Yesterday I wrote this equation involving the sum of divisors function $\sigma(l)=\sum_{d\mid l}d$, $$\sigma(2n)=2\left(n+\sigma(n)\right).\tag{1}$$ Due to its very simple form I don't know if it is in the literature. I try to explore it in the context of odd perfect numbers - in which I've created it.
Claim 1. If there exists an odd perfect number $n$, then it satisfies $(1)$.
Also, one can prove the next claim.
Claim 2. Let an integer $n=2^{\alpha}m$, where $\alpha\geq 0$ is integer and the positive integer $m$ satisfies $\gcd(2,m)=1$. If our integer $n$ satisfies $(1)$ with $\alpha=0$ then is an odd perfect number.
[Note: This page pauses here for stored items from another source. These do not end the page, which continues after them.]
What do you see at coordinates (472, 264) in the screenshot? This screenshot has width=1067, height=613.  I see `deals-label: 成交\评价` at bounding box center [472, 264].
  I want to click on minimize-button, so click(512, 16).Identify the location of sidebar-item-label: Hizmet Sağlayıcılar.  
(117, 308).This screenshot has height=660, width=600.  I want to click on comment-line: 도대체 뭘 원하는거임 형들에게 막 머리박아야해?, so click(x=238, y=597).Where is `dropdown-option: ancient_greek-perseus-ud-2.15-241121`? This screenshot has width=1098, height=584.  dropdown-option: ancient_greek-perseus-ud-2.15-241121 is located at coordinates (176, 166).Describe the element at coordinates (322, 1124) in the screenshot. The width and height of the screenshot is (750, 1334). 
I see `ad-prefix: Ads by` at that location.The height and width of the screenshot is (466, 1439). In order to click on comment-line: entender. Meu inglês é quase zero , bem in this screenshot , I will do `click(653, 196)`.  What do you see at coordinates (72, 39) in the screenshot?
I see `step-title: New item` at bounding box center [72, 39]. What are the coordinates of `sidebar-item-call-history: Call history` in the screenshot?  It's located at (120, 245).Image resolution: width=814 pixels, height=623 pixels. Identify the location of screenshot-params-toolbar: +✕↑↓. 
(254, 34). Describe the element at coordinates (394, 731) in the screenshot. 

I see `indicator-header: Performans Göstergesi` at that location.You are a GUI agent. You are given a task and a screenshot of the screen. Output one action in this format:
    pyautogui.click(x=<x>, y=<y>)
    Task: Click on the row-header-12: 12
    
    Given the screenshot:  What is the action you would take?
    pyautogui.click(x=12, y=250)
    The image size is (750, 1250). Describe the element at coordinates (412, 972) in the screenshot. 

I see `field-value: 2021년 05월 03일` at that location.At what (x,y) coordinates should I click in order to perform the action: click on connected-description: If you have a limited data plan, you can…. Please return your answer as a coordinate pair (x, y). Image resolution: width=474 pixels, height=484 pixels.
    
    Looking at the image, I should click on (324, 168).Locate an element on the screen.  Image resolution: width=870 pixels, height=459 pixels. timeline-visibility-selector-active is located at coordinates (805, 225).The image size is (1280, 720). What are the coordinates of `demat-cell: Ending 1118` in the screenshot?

If our integer $n$ satisfies $(1)$ with $\alpha\geq 1$ then $m$ satisfies $\sigma(m)=2^{\alpha+1}m$, that is $m$ should be perfect or multiperfect.
Proof of Case $\alpha\geq 1$. One writes from our assumptions and equation $(1)$ that $$\sigma(2^{\alpha+1}m)=2(2^{\alpha}m+\sigma(2^{\alpha}m)).\tag{2}$$ And using that the sum of divisors function is multiplicative then $$(2^{\alpha+2}-1-2(2^{\alpha+1}-1))\sigma(m)=2^{\alpha+1}m,\tag{3}$$ concluding $\sigma(m)=2^{\alpha+1}m.\square$
Question. Is it possible to do more work on this equation? Many thanks.
I hope that my question is clear. I would like to rule out some case, or deduce a stronger result about the form of the solutions of $(1)$. Please if this equation or question was in the literature refer to it and I will try to search and read those statements. Thus I am looking for feedback about the previous equation, since it is an open problem I am waiting for some answer from your knowledges on odd perfect numbers about if you can get some statement in the exploration of the solutions of $(1)$, and I am going to accept the answer with more merit.
Computational fact. I've tested the solutions of $(1)$ using this code (this is a line)
for (i = 1, 1000000,if(sigma(2*i)==2*(i+sigma(i)),print(i)))
using this Sage Cell Server, you need to choice GP as Language and press Evaluate.